A veces podemos pasar de largo sin darnos cuenta.
La
escena podéis situarla en un pueblecito pequeño de Huelva, a unos
30 Km. del santuario del Rocío. En San Juan del Puerto, la
parroquia de San Juan Bautista viene haciendo ese pequeño gesto
de la huchas solidarias desde hace 5 años. Sin publicidad, sin
mucho ruido pero con mucho corazón y mucho sentido de pertenecer a
una Iglesia Universal donde todos tenemos que aportar esa gran
familia.
Para
mí, que era la primera vez que participaba, cada gesto estuvo
lleno de sentido. El primer gesto que dejó su cicatriz es la
acogida fraternal del párroco, Don victoriano, y del diacono
permanente, Javier. Todos son gestos de familiaridad, de
delicadeza para hacernos sentir como en nuestra casa y la verdad
es que lo lograron con creces..
Pero el
gesto más sorprendente se produce en el ofertorio de la misa
dominical.
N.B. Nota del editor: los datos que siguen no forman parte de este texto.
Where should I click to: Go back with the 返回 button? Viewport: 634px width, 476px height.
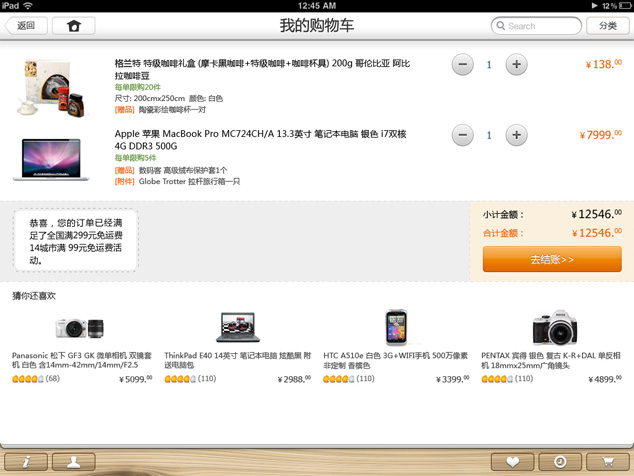[25, 26]
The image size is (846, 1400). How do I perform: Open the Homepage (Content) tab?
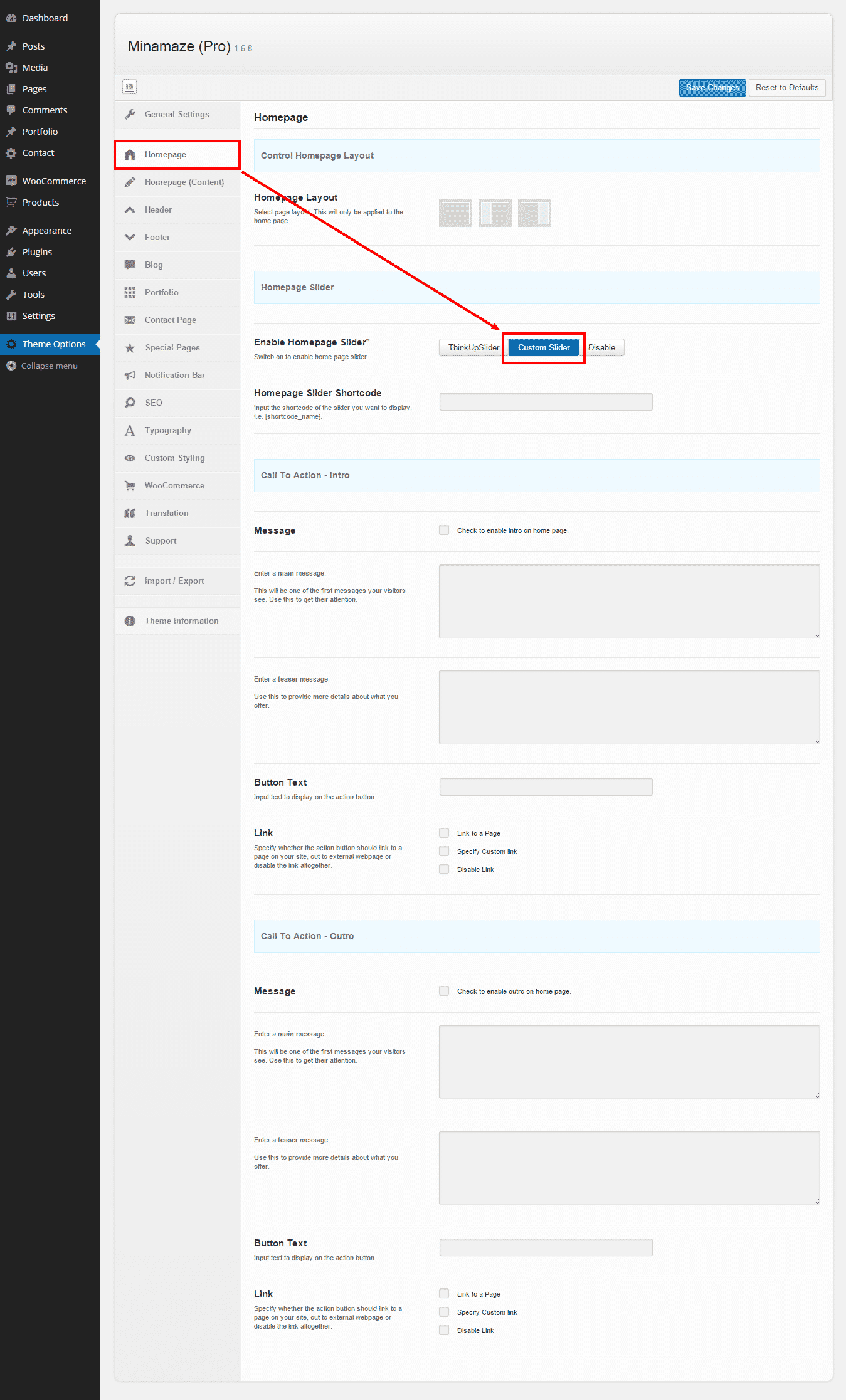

En un gesto sencillo pero cargado de simbolismo cada
familia aporta su pequeña hucha de barro donde toda la familia ha
ido depositando su pequeña moneda, sus ahorros o lo que tenia para
vivir. Cada uno se presenta delante de una gran caja de cartón
donde rompe su hucha al mismo tiempo que alguien nos recuerda lo
que eso significa:
Rompemos nuestro egoísmo
Rompemos nuestras comodidades.
Rompemos el hielo de nuestro corazón.
Rompemos nuestro silencio.
Rompemos nuestra codicia.
Rompemos nuestra indiferencia.
Rompemos nuestra insensibilidad.
Rompemos nuestra insolidaridad......etc.
La
lista no acababa mientras cada persona hacia ese pequeño gesto
solidario. A mí me recordaba a Jesús en el Templo contemplando las
ofrendas y que fija su atención en la pobre viuda que deposita lo
poco que tiene. La experiencia nos dice que son los mas
necesitados los que saben ser más generosos.
Yo
quisiera, en estas líneas, dar las gracias a toda la Parroquia de
San Juan del Puerto por ese gesto solidario y por todo lo que con
este gesto me han enseñado. Gracias también de todas las personas
que en Benin se beneficiaran de esta ayuda.